* [Extract provided]:
Anand Hariharan said:
You are over-thinking this. What I ask is not anything remotely as
expensive, definitely not meriting a new keyword or a significant
language change. In fact, as Ben showed in his post, what I propose
would be fairly easy to subvert (only requiring some additional
syntax), and I am not convinced that anyone would have a valid use-
case to subvert it.
Let me reproduce what I wrote earlier, this time also indicating what
I would like it to be:
int a;
int *p = &a;
extern int n;
p; /* Okay */
p + 1; /* Okay */
p + 100; /* UB, but not CV */
p + n; /* May or may not be UB */
Ok, so far that's the way it is now (as you know).
&a; /* Okay */
&a + 0; /* Currently neither UB nor CV, but should be CV */
&a + 1; /* Currently neither UB nor CV, but should be CV */
&a + 100; /* Currently neither UB nor CV, but should be CV */
&a + n; /* May or may not be UB. Currently not CV, but should be CV
*/
Let me try to state it a bit more precisely.
Constraint (proposed):
The operand of any arithmetic operation shall not be of the
form &obj, where obj is an identifier that is the name of
a declared object. (Presumably it should also apply to any
member of a struct or union.) Note: This affects operations
of the form pointer+integer, integer+pointer, pointer-integer,
and pointer-pointer.
What I am convinced about:
* That's how the language is.
I don't know what you mean by this. You explicitly acknowledged above
that this *isn't* how the language is ("Currently neither UB nor CV").
Can you clarify this point?
* The language stays simple.
But not quite as simple as it is now; it requires a new restriction to
be added to the existing language.
It also means that two expressions with exactly the same type and
value would be treated very differently: pointer arithmetic on ``&a''
is a constraint violation, but pointer arithmetic on ``p'' is ok.
That's not a fatal flaw, but I'm uncomfortable with the idea.
(Note that there's already a case of this: a constant 0 yields a
null pointer when converted to a pointer type, but a non-constant
expression of type int with the value 0 may or may not do so.
I'm not a big fan of that either, but we're firmly stuck with it.)
What I am not convinced yet [NB: In all the below statements,
prepositions such as 'it', 'this' etc refers to "doing pointer
arithmetic on a pointer value yielded by applying the unary & operator
on a single object"]:
* Why anyone would want to do this.

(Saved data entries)
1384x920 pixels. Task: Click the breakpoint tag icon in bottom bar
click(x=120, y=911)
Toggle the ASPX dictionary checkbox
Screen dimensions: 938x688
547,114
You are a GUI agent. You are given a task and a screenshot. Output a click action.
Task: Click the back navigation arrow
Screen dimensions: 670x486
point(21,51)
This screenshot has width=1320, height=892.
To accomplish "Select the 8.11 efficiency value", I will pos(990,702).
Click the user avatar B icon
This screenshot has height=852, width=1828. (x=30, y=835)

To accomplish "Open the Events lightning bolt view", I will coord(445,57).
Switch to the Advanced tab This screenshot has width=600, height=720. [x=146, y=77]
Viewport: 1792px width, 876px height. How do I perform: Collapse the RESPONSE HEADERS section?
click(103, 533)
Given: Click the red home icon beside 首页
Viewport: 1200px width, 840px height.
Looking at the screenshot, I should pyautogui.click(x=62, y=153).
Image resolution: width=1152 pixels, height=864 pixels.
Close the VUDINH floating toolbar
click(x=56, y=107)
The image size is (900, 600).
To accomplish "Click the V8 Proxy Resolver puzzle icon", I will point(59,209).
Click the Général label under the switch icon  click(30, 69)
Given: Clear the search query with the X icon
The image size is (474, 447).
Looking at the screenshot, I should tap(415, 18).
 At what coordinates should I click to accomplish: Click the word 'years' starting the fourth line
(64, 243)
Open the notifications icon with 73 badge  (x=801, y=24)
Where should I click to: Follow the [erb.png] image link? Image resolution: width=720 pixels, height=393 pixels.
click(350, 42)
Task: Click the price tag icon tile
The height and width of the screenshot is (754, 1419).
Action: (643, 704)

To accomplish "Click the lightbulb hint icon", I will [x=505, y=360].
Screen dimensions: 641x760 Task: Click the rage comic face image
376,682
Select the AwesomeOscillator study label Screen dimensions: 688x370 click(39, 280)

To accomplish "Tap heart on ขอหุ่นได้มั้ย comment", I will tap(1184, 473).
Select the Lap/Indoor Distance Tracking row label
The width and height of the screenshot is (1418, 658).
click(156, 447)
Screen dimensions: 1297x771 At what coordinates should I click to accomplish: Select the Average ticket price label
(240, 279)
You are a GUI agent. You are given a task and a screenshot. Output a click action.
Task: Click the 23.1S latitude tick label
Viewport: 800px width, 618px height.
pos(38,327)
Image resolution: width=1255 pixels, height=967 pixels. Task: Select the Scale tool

* [Problem set]:
• A. In the pointer arithmetic thread, which forms of operation does the proposed constraint say it affects?
• B. Write out the stretch of the pointer arithmetic thread from "What I am convinced" through "with the idea.", swapping "constraint violation" for "compile-time error".
• C. Carry on the pointer arithmetic thread past its last line.
The records have no connection to the pointer arithmetic thread.

* [Your responses]:
• A. Pointer+integer, integer+pointer, pointer-integer, and pointer-pointer.

• B.
What I am convinced about:
* That's how the language is.
I don't know what you mean by this. You explicitly acknowledged above
that this *isn't* how the language is ("Currently neither UB nor CV").
Can you clarify this point?
* The language stays simple.
But not quite as simple as it is now; it requires a new restriction to
be added to the existing language.
It also means that two expressions with exactly the same type and
value would be treated very differently: pointer arithmetic on ``&a''
is a compile-time error, but pointer arithmetic on ``p'' is ok.
That's not a fatal flaw, but I'm uncomfortable with the idea.

• C.
Suppose you have a function that takes two pointers, one to the first
element of an array on which it's to act and one just past the last
element of the same array. (Think C++ iterators.) To process an array:
some_type arr[N];
func(arr, arr+N);
To process a single object:
some_type obj;
func(&obj, &obj+1);
Why forbid this useful construct?
* Why ratify the language defintion by incorporating a new clause in
the standard that actually highlights a language loophole and pretty
much gives license to a programmer to do this.
Um, why not?
"Trust the programmer." -- C99 Rationale, page 3.
* Why it is insurmountably difficult for an implementation to
identify this. Or impossible without changing the language in a
drastic or incompatible way?
Ok, it's not terribly difficult to add a very limited check for this
kind of thing. But it's far too easy to work around the check.
If you could change the language in a way that would detect such
errors with some reliability, it would be worth considering.
But under your proposal, as soon as you copy an address into a
pointer variable, there's no trace of its origin and any "misuse"
is undetectable.
* How requiring an implementation to issue a diagnostic when it
detects this would seriously impact existing code -- code that one
could argue is already broken.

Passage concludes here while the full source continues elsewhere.